A tryptophan-free diet markedly reduces frontocortical 5-HT release, but fails to modify ethanol preference in alcohol-preferring (sP) and non-preferring (sNP) rats

It has been hypothesised that rat lines genetically selected for their alcohol preference consume large amounts of ethanol because they have a low 5-HT content. Since brain tryptophan (TRP) availability controls the rate at which neurons synthesise and release serotonin (5-HT), we assessed whether the administration of a TRP-supplemented or TRP-free diet for 3 consecutive days influenced alcohol intake in alcohol-preferring and non-preferring sP and sNP rats, respectively. In the same animals extracellular 5-HT concentration was monitored by microdialysis in the frontal cortex. A TRP-free diet progressively and markedly decreased cortical extracellular 5-HT in sP and sNP rats during the treatment period with respect to a balanced diet. However, the TRP-free diet failed to modify alcohol consumption and preference in sP and sNP rats. The TRP-supplemented diet also failed to alter the intake of alcohol in either group of rats. Therefore, these results do not support a specific role of 5-HT transmission in ethanol intake and preference in sP and sNP rats.

_Raw data_
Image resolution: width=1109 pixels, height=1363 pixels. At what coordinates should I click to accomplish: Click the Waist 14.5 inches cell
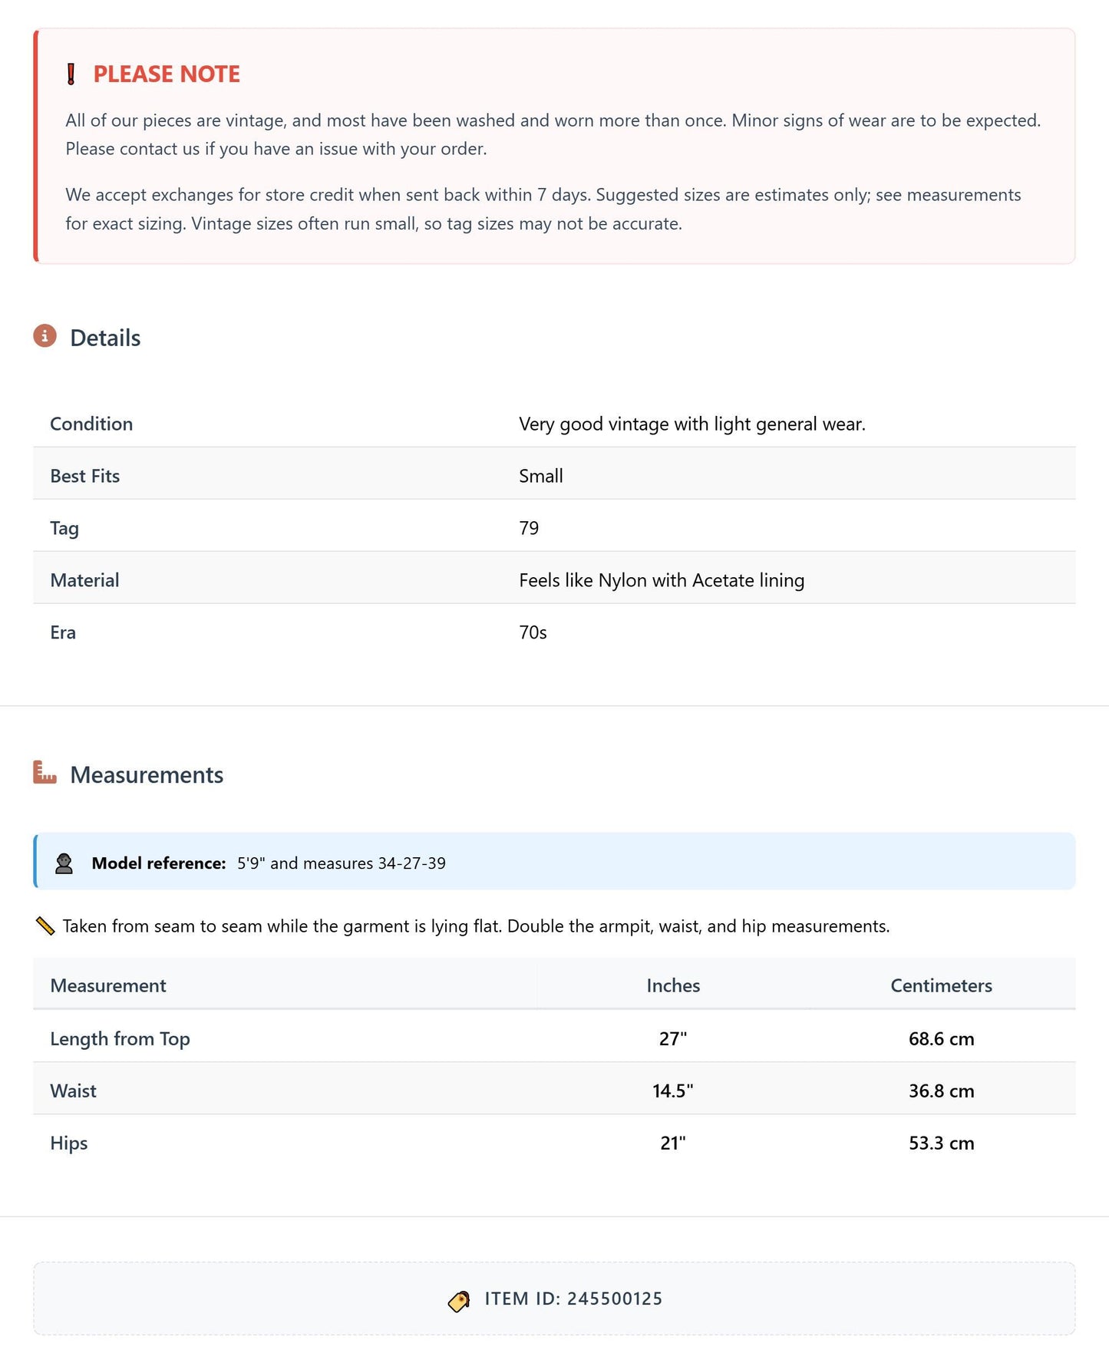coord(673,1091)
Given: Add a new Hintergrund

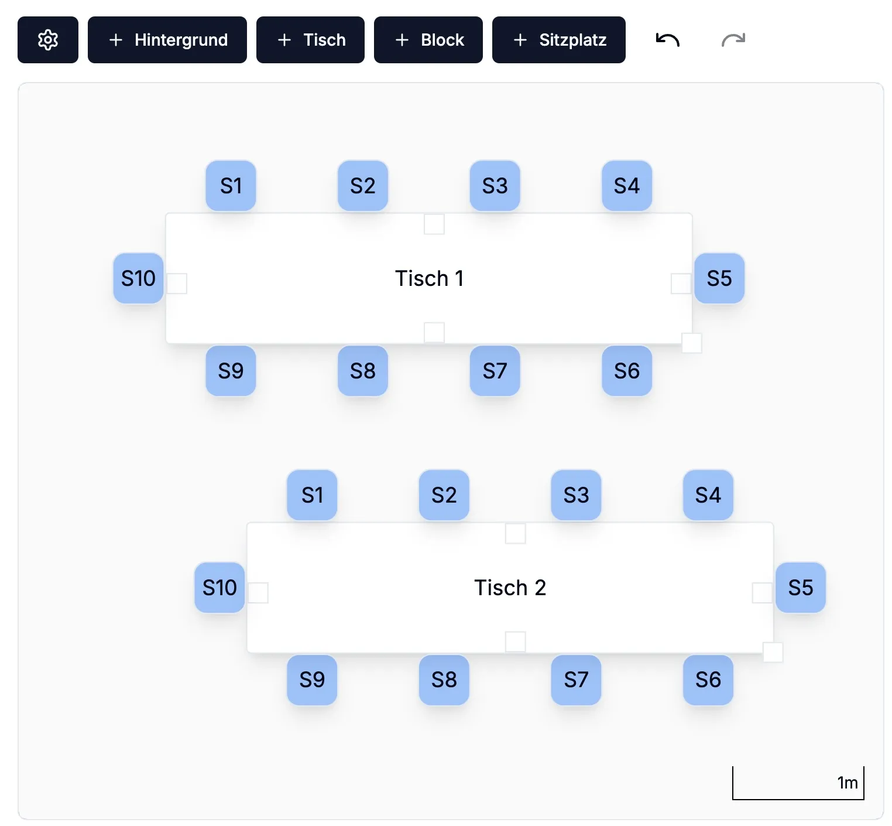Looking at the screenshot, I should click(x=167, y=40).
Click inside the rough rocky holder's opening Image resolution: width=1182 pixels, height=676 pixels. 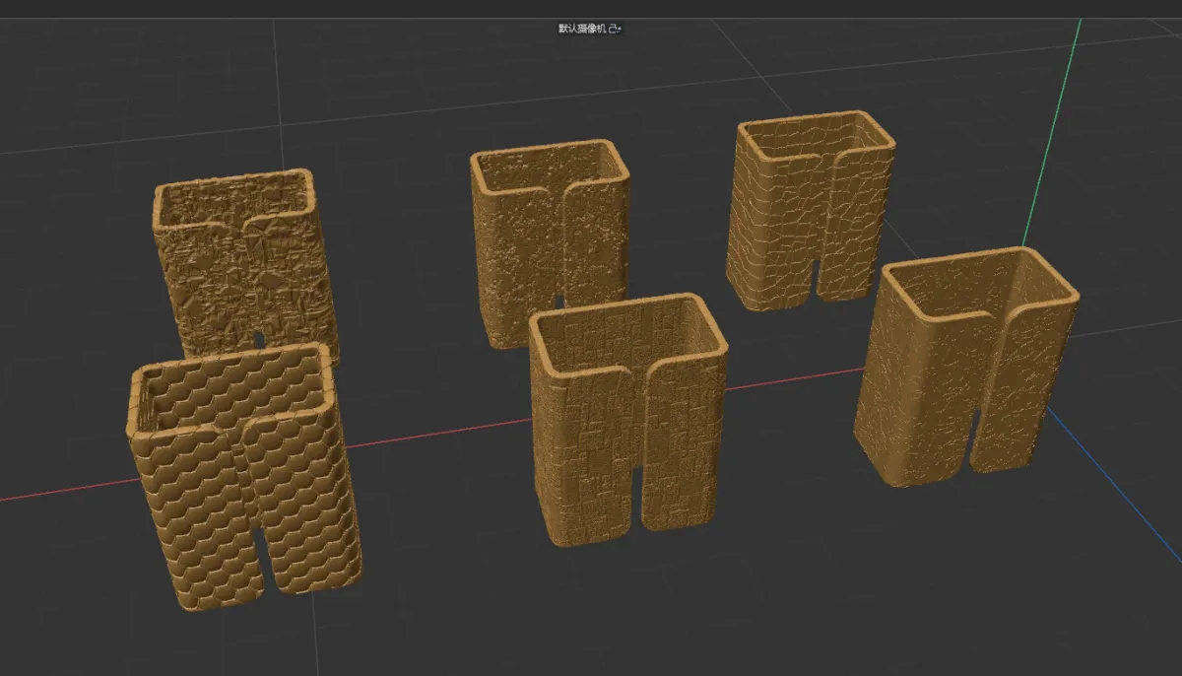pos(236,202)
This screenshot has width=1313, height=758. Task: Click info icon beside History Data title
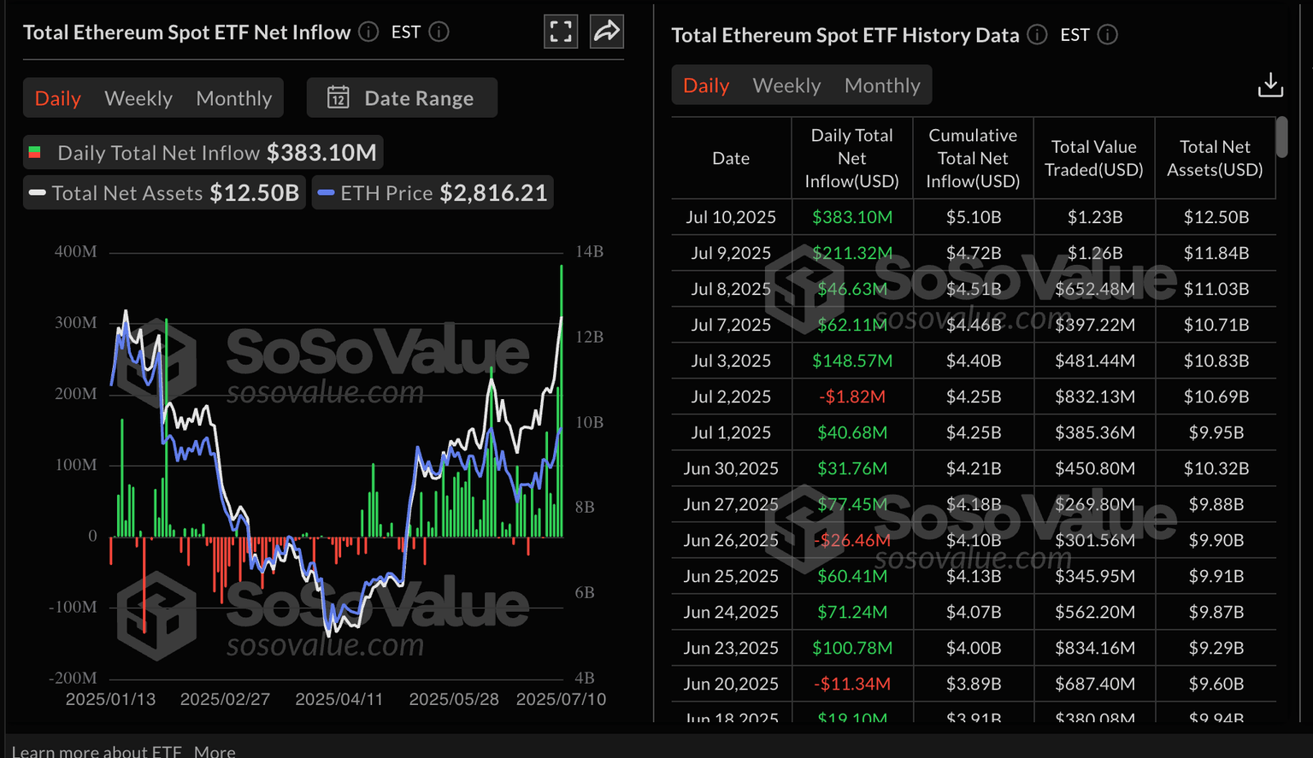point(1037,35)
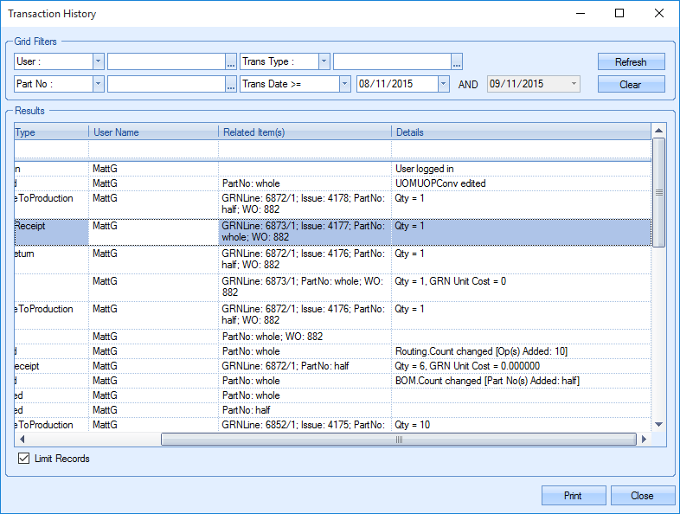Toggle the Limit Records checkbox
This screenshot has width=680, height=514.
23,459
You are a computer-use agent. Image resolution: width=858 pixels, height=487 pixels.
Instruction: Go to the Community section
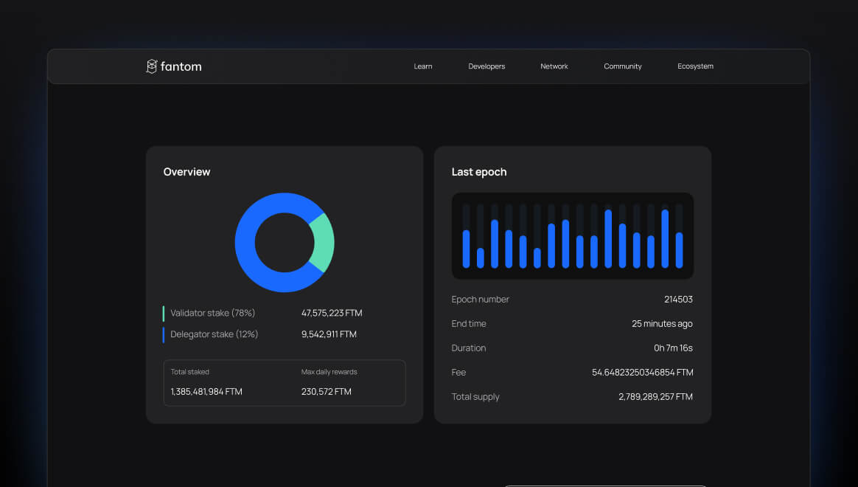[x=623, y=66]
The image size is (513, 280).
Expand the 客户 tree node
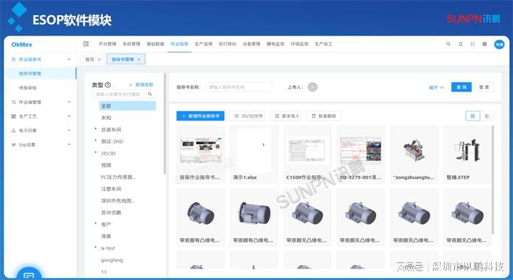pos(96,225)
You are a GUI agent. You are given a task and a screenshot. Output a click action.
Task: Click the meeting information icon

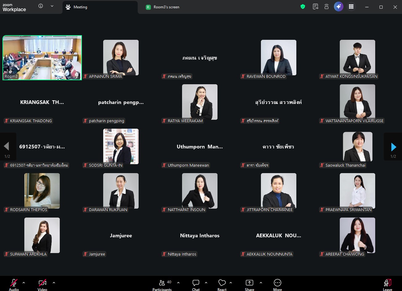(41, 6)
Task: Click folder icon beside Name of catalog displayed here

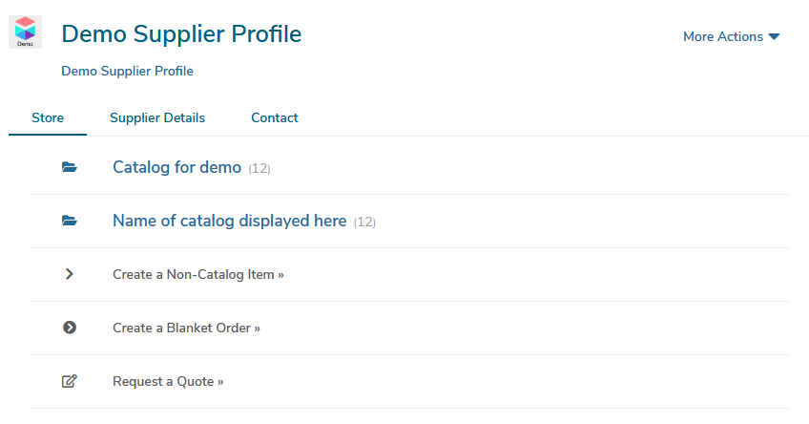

_Work instruction_
According to the tryptophan abstract, for how many consecutive days were the rats given the TRP-supplemented or TRP-free diet?

_Reply to the exercise_
3 consecutive days